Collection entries
######

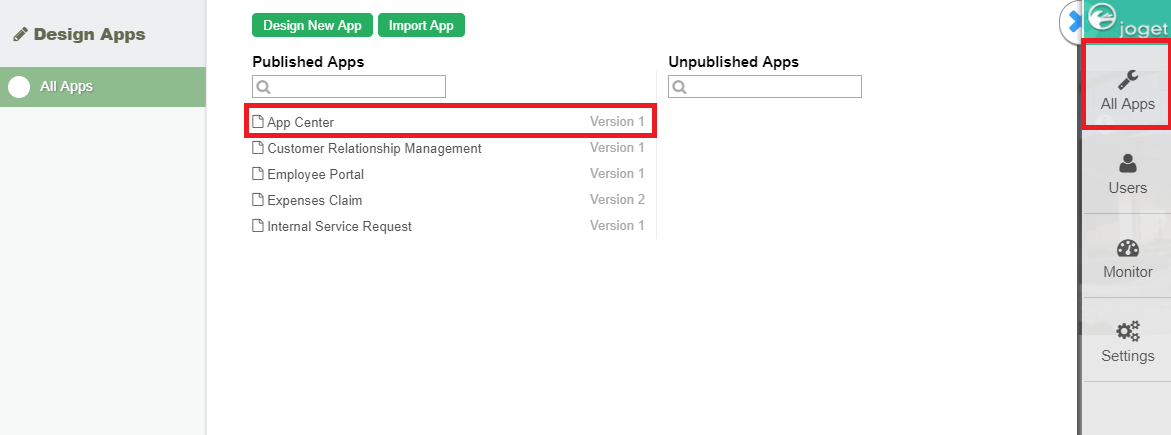Screen dimensions: 1171x435
Task: Click the Design New App button
Action: 313,26
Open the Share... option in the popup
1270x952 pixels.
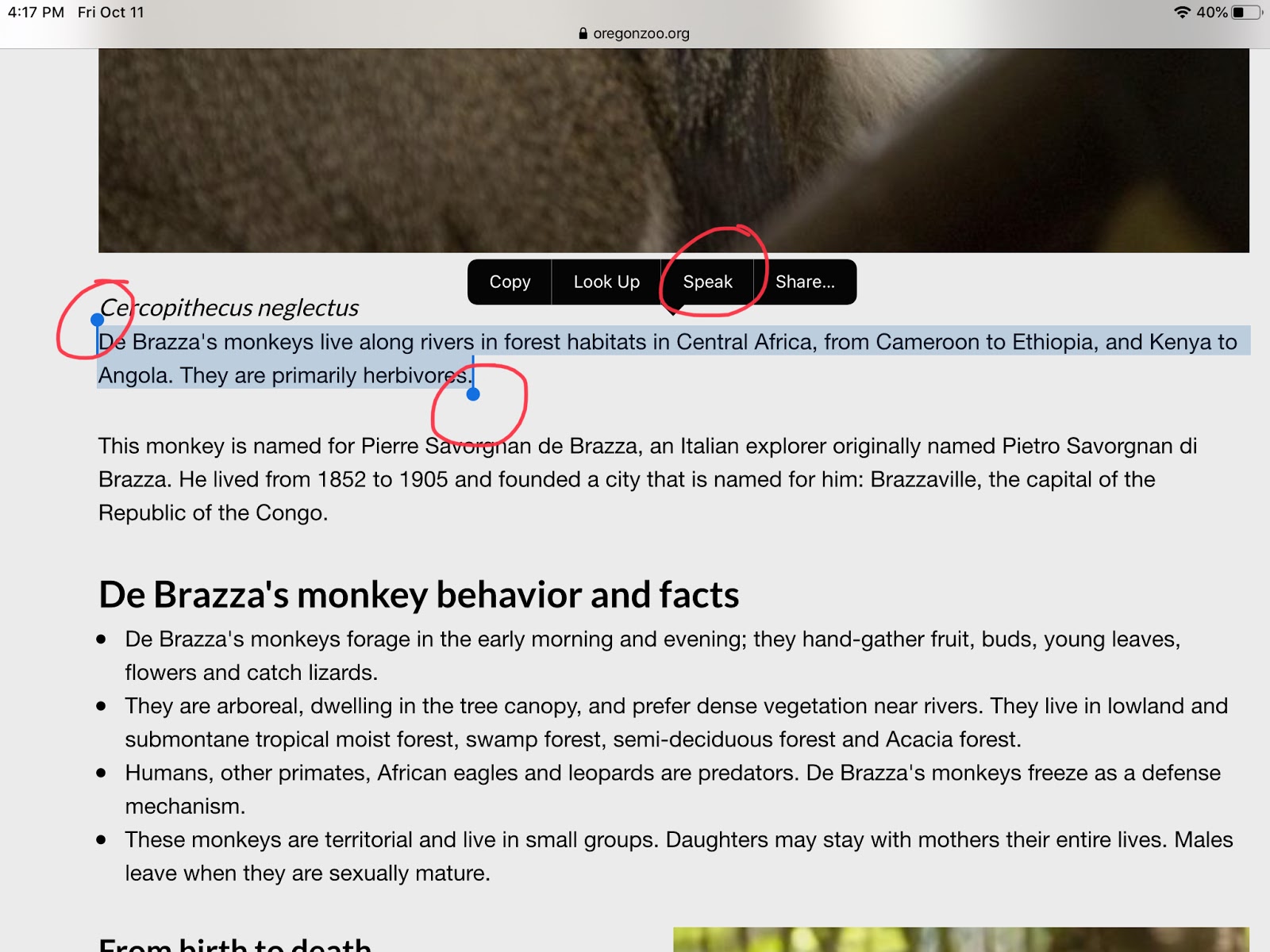coord(805,282)
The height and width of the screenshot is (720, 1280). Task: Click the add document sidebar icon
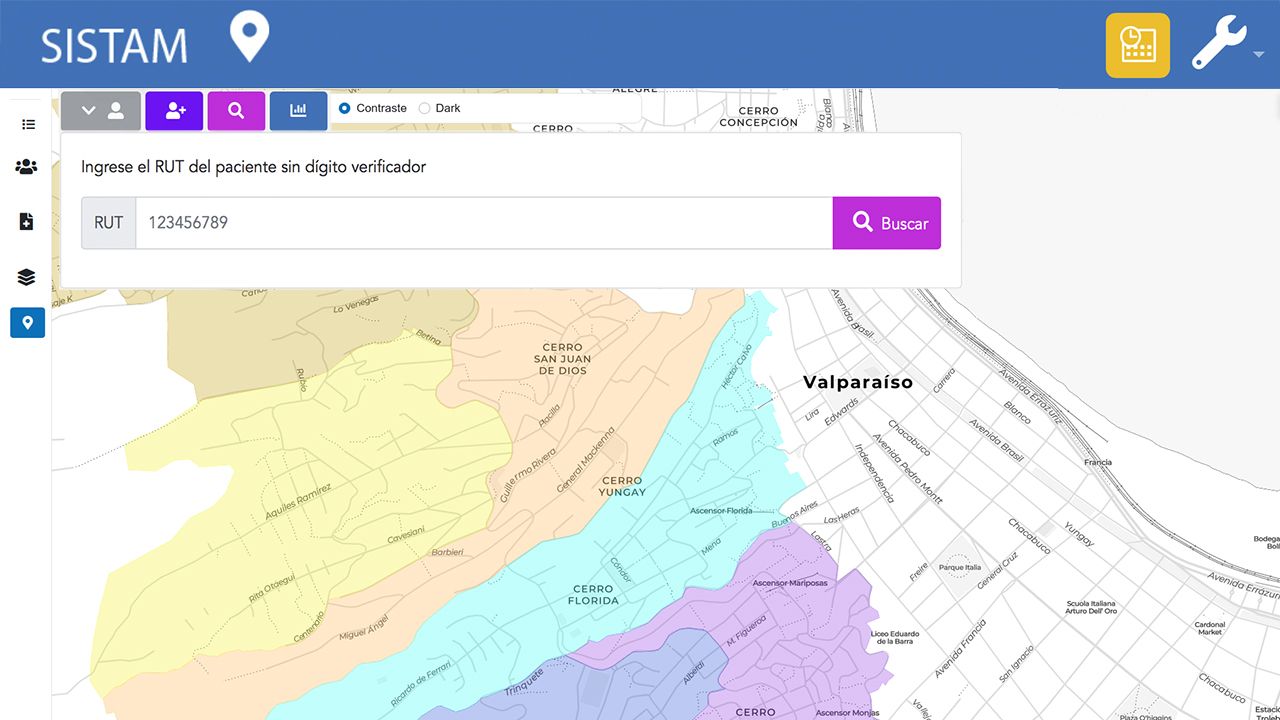point(27,222)
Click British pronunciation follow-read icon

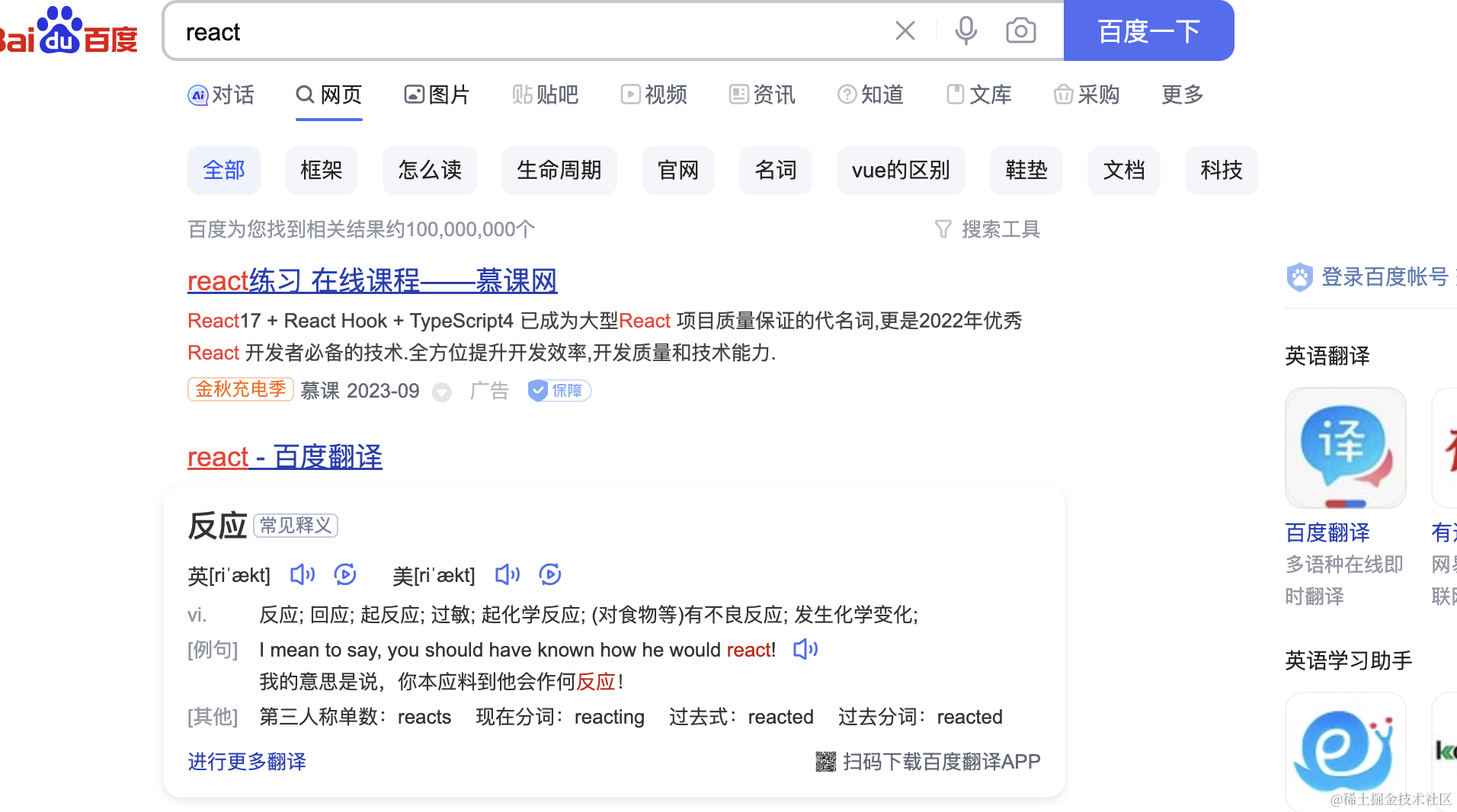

######

From the line that holds "1270x952 pixels." to the last line of the records, please copy each line exactly and nothing else. Pictures stay out.

**Response**
1270x952 pixels.
coord(805,282)
The height and width of the screenshot is (720, 1280). Task: Click the add document sidebar icon
point(27,222)
Click British pronunciation follow-read icon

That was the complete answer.